Return every one of the records below verbatim, line for line and in the same order.

> **Data lines**:
::::

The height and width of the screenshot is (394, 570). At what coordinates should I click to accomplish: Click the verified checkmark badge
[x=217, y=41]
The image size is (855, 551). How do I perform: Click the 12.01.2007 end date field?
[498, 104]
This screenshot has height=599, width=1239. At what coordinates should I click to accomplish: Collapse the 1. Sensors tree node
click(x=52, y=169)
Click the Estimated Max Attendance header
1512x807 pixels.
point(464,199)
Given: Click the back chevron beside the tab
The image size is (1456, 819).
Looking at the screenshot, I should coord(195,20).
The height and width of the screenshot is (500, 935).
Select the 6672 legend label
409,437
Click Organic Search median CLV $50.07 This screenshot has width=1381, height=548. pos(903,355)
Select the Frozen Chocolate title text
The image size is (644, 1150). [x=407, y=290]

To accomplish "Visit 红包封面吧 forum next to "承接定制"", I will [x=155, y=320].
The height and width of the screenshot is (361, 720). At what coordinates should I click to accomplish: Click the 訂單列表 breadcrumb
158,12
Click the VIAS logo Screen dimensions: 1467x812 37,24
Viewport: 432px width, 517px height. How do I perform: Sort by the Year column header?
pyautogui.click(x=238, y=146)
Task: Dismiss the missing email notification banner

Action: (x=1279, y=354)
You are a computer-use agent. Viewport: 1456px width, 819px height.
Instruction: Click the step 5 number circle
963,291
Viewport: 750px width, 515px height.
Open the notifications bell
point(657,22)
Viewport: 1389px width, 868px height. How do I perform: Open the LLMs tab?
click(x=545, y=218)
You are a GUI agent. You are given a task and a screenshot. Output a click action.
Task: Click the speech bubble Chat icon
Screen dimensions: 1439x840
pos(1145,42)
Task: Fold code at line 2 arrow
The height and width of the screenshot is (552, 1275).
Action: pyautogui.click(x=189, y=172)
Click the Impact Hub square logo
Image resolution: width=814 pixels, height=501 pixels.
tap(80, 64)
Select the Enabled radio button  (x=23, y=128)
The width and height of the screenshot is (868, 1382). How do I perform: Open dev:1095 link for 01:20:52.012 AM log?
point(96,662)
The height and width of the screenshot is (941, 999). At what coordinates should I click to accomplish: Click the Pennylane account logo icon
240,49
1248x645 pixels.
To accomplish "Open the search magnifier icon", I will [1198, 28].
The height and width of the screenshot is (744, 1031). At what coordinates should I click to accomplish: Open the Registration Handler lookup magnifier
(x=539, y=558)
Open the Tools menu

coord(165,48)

::::

> **Reply to the task**:
The height and width of the screenshot is (394, 570). At what coordinates should I click to accomplish: Click the verified checkmark badge
[x=217, y=41]
The image size is (855, 551). How do I perform: Click the 12.01.2007 end date field?
[498, 104]
This screenshot has height=599, width=1239. At what coordinates should I click to accomplish: Collapse the 1. Sensors tree node
click(x=52, y=169)
Click the Estimated Max Attendance header
1512x807 pixels.
point(464,199)
Given: Click the back chevron beside the tab
The image size is (1456, 819).
Looking at the screenshot, I should coord(195,20).
The height and width of the screenshot is (500, 935).
Select the 6672 legend label
409,437
Click Organic Search median CLV $50.07 This screenshot has width=1381, height=548. pos(903,355)
Select the Frozen Chocolate title text
The image size is (644, 1150). [x=407, y=290]

To accomplish "Visit 红包封面吧 forum next to "承接定制"", I will [x=155, y=320].
The height and width of the screenshot is (361, 720). At what coordinates should I click to accomplish: Click the 訂單列表 breadcrumb
158,12
Click the VIAS logo Screen dimensions: 1467x812 37,24
Viewport: 432px width, 517px height. How do I perform: Sort by the Year column header?
pyautogui.click(x=238, y=146)
Task: Dismiss the missing email notification banner

Action: (x=1279, y=354)
You are a computer-use agent. Viewport: 1456px width, 819px height.
Instruction: Click the step 5 number circle
963,291
Viewport: 750px width, 515px height.
Open the notifications bell
point(657,22)
Viewport: 1389px width, 868px height. How do I perform: Open the LLMs tab?
click(x=545, y=218)
You are a GUI agent. You are given a task and a screenshot. Output a click action.
Task: Click the speech bubble Chat icon
Screen dimensions: 1439x840
pos(1145,42)
Task: Fold code at line 2 arrow
The height and width of the screenshot is (552, 1275).
Action: pyautogui.click(x=189, y=172)
Click the Impact Hub square logo
Image resolution: width=814 pixels, height=501 pixels.
tap(80, 64)
Select the Enabled radio button  (x=23, y=128)
The width and height of the screenshot is (868, 1382). How do I perform: Open dev:1095 link for 01:20:52.012 AM log?
point(96,662)
The height and width of the screenshot is (941, 999). At what coordinates should I click to accomplish: Click the Pennylane account logo icon
240,49
1248x645 pixels.
To accomplish "Open the search magnifier icon", I will [1198, 28].
The height and width of the screenshot is (744, 1031). At what coordinates should I click to accomplish: Open the Registration Handler lookup magnifier
(x=539, y=558)
Open the Tools menu

coord(165,48)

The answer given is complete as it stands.